The objective of this research was to prove whether miR-490-3p regulated the propagation, migration, and invasion of lung tumor cells using targeting sequence similarity as family 83F (FAM83F). The gene expression of miR-490-3p and FAM83F of human embryonic lung fibroblasts (HELF) and lung cancer cells (A549, H1299, 95D) were analyzed using real-time quantitative reverse transcription-polymerase chain reaction PCR (RT-qPCR) and western blot. Analysis of the targeted relationship of miR-490-3P with FAM83F was performed through double luciferase reporting assays with the addition of western blotting.
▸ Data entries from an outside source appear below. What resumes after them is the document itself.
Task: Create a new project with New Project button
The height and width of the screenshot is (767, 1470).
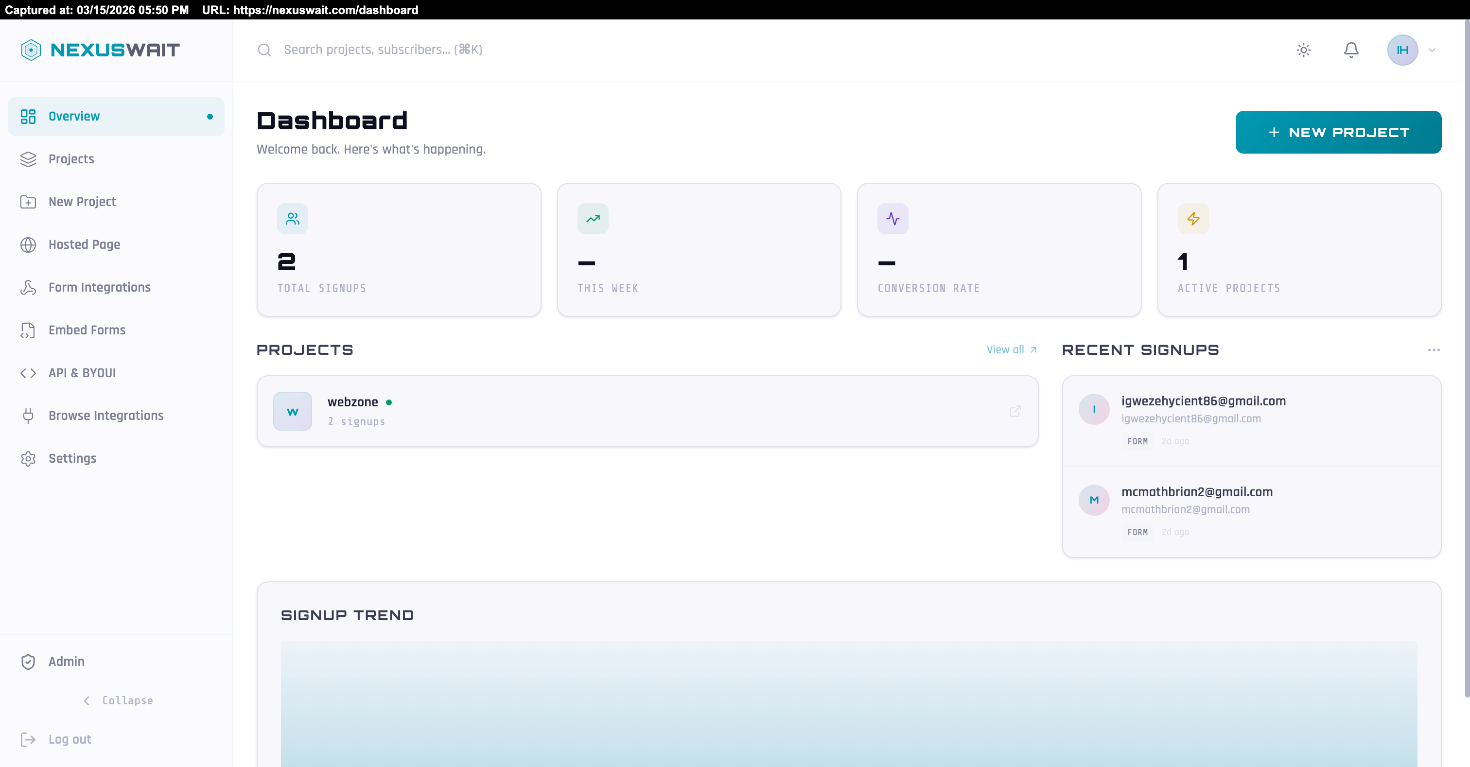Action: (x=1338, y=132)
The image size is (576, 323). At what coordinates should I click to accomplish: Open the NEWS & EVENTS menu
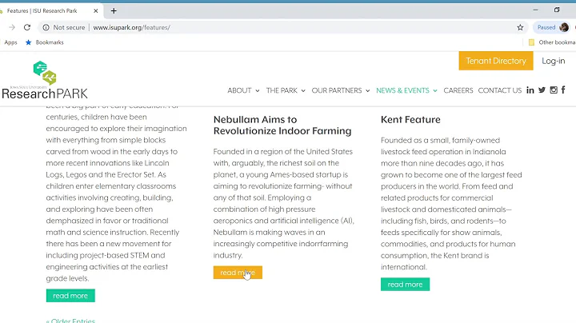(x=406, y=90)
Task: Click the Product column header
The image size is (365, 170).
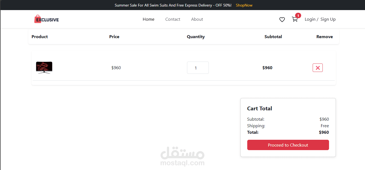Action: [40, 37]
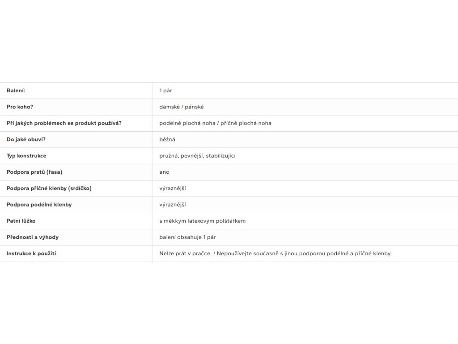Select the "ano" value cell
This screenshot has height=344, width=458.
point(164,172)
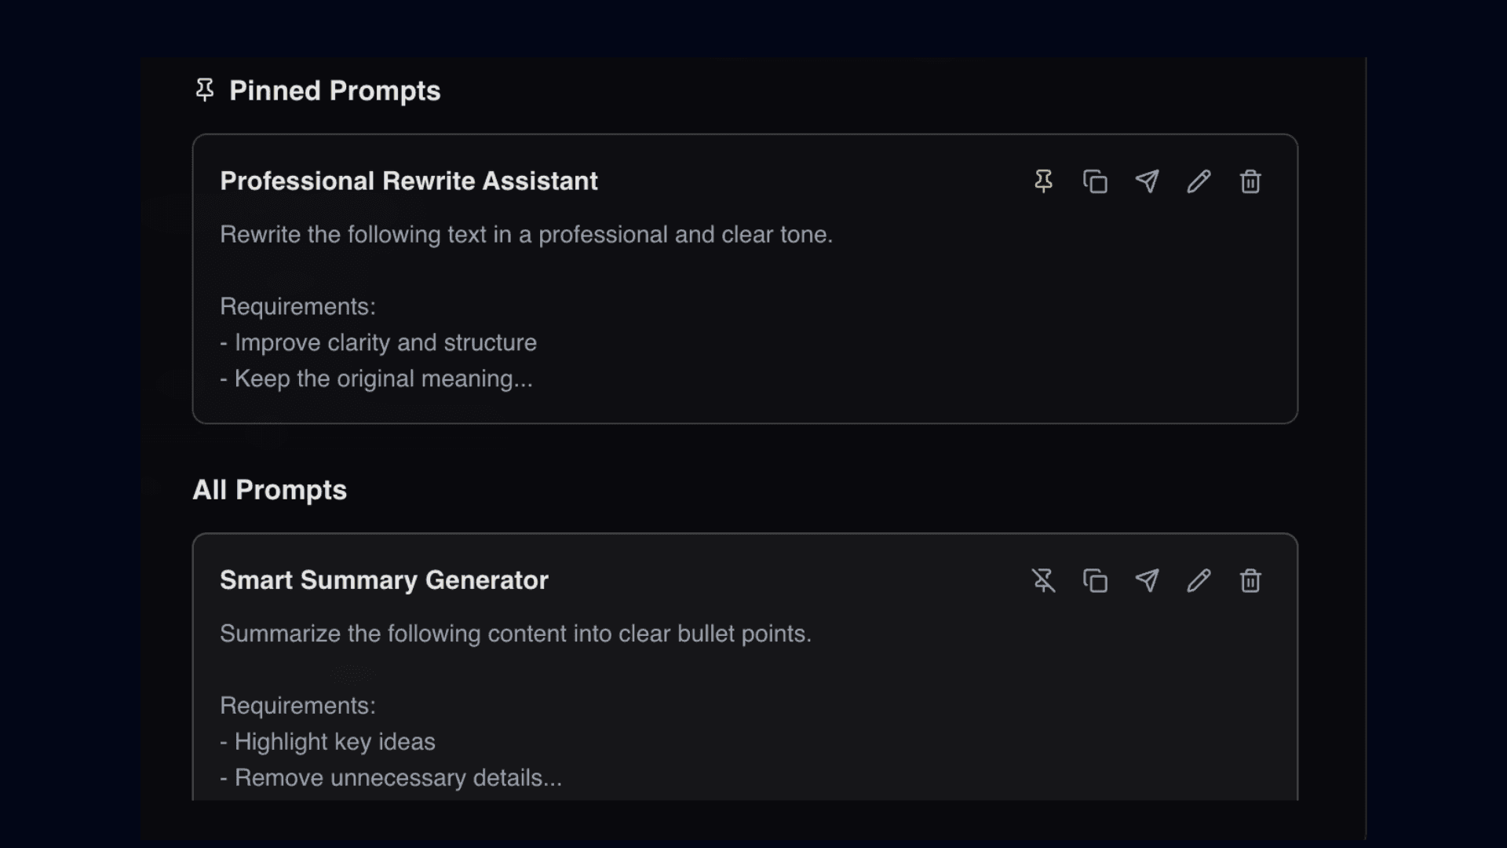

The impacts of miR-490-3p and FAM83F gene expression were tested by cell counting kits (CCK-8), a scraping healing test, and a transwell test on the proliferation activity, scratch healing rate, and the numbers of migrating and invading A549 cells. Impacts of miR-490-3P and FAM83F expressions on the phosphorylated protein kinase B’ (p-AKT) expression were tested with western blotting. miR-490-3P gene expressions in A549 were observably less expressed compared to that of HELF cells, but the mRNA and protein expressions of FAM83F were observably greater than those in HELF (P < 0.05), which indicates that miR-490-3p-bound FAM83F regulates the expression of FAM83F immediately and negatively. After up-regulating miR-490-3p expression or down-regulating FAM83F expression, the proliferation activity, rate of wound-healing, the numbers of migrating and invading cells, and p-AKT protein expression of A549 cells were observably reduced (P < 0.05). Compared to upregulation of miR-490-3p, the propagation activity, wound-healing rate, numbers of migrating and invading cells, and expression of the P-Akt protein of A549 cells were significantly decreased after the upregulation of miR-490-3p and FAM83F (P < 0.05). MiR-490-3p observably inhibited migration and invasion in lung cancer cells with negatively regulating expression of FAM83F, and the mechanisms might be relevant to restraining the AKT pathway.